How would you remove those duplicates? End result should be a set of objects where each id
appears only once.
Note: all measurements were done in the Simulator on fastest 2016 MacBook Pro. I expect that on some older iPhones differences would be larger.
Approach 1
Extract all IDs first (I’m using Marshal library here):
let jsonKey = "id"
let incomingIDs: Set<Int64> = Set(incomingJSONs.compactMap {
try? $0.value(for: jsonKey)
})
and then build a new array using filter().first
:
if incomingIDs.count != incomingJSONs.count {
var arr: [JSON] = []
for id in incomingIDs {
guard let jsonObj = incomingJSONs.filter({
guard
let jsonID: Int64 = try? $0.value(for: jsonKey)
else { return false }
return id == jsonID
}).first else { continue }
arr.append( jsonObj )
}
incomingJSONs = arr
}
This approach is something I expect someone new to Swift would do. In my example, this took ~8s to complete for about 1300 JSON objects.
This is very, very slow. The reason for this is obvious once you analyze what it’s doing: for each value of id
, it’s processing each element in entire array only to take the first element from the resulting filter.
Approach 2
This is such a common pattern – filter a collection then take the first element from the result – that Swift has a more efficient algorithm in its API that does exactly that: first(where:)
if incomingIDs.count != incomingJSONs.count {
var arr: [JSON] = []
for id in incomingIDs {
guard let jsonObj = incomingJSONs.first(where: {
guard
let jsonID: Int64 = try? $0.value(for: jsonKey)
else { return false }
return id == jsonID
}) else { continue }
arr.append( jsonObj )
}
incomingJSONs = arr
}
This gave me about 2x speed improvements in my (fairly limited) testing, finishing up in ~4s.
This shows just how on point Dave Abrahams is in Embracing Algorithms session (223) on WWDC 2018. Always look to see if there’s an existing algorithm that does what you need before you try to re-implement it.
However, 4s is still way too long, thus I poked deeper.
Approach 3
The third approach I tried is to build resulting array by using reduce and ever-smaller IDs set:
if incomingIDs.count != incomingJSONs.count {
var leftoverIDs = incomingIDs
let arr: [JSON] = incomingJSONs.reduce([]) {
result, obj in
guard
let jsonID: Int64 = try? obj.value(for: jsonKey),
leftoverIDs.contains(jsonID)
else { return result }
leftoverIDs.remove(jsonID)
return result + [obj]
}
incomingJSONs = arr
}
This finished in 0.04s or ~100x faster than previous solution, 200x faster than what I started with.
···
The first approach using filter is sort-of correct one – filter is what I’m doing here – but the closure I used was very inefficient. I should not have used filter
inside for-in
; writing a better filter closure applied to the starting array is the correct way. I’m just not sure how to write it.

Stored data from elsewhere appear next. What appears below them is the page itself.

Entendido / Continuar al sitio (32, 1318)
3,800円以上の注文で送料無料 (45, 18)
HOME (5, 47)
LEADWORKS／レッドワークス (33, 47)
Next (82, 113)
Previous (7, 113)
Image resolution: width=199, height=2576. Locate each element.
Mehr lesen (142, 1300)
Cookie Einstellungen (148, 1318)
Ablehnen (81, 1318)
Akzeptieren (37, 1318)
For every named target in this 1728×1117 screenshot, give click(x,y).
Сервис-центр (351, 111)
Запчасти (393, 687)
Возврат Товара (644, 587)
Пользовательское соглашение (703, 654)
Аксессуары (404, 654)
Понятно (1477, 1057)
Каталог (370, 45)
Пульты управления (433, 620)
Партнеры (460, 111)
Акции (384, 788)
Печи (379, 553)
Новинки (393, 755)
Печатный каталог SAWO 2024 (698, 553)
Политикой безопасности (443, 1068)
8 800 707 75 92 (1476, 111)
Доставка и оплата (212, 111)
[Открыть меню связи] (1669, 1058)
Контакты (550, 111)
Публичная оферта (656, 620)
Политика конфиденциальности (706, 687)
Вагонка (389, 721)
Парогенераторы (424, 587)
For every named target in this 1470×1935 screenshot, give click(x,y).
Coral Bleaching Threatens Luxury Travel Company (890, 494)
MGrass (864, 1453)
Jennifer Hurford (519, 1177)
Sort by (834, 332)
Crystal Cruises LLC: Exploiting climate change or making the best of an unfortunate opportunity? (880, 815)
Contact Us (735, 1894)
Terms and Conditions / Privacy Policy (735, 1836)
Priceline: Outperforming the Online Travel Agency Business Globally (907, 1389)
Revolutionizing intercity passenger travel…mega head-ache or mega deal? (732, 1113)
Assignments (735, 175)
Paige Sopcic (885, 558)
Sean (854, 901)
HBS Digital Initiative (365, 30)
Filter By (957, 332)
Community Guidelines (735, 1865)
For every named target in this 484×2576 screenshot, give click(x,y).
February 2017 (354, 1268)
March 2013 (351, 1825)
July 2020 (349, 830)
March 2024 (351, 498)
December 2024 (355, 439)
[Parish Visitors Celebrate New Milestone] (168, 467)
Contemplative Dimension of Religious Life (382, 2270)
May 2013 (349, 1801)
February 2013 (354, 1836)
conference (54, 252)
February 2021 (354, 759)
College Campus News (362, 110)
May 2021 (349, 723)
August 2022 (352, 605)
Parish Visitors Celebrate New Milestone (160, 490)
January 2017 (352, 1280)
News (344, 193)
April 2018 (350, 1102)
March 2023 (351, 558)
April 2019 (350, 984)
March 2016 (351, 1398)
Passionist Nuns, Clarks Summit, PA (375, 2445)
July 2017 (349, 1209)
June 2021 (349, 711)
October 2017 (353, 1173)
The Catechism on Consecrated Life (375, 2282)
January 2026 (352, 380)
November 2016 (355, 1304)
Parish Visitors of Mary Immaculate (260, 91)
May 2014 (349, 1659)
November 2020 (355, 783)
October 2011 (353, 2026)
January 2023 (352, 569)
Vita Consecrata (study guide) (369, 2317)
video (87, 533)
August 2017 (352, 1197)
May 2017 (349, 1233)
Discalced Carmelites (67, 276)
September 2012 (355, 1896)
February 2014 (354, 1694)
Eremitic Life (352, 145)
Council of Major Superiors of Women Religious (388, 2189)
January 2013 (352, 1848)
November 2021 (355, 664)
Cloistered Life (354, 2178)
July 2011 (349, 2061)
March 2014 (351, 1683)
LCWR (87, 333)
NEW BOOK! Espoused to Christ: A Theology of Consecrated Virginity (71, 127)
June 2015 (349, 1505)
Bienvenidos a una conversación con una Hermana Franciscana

Third approach was me building my own filter algorithm. I extracted it into a method on Collection, which I could then immediately apply to all other similar JSON cleanups in the app thus improving app performance immensely.
extension Collection where Self.Element: MarshaledObject {
func filter(duplicated id: String) -> [Element] {
let incomingIDs: Set<Int64> = Set(self.compactMap { try? $0.value(for: id) })
if incomingIDs.count == self.count {
return self as! [Self.Element]
}
var leftoverIDs = incomingIDs
let arr: [Element] = self.reduce([]) {
result, obj in
guard
let jsonID: Int64 = try? obj.value(for: id),
leftoverIDs.contains(jsonID)
else { return result }
leftoverIDs.remove(jsonID)
return result + [obj]
}
return arr
}
}
I don’t know nearly enough how Swift internally works to understand where is such a large improvement coming from. But I’ll get there.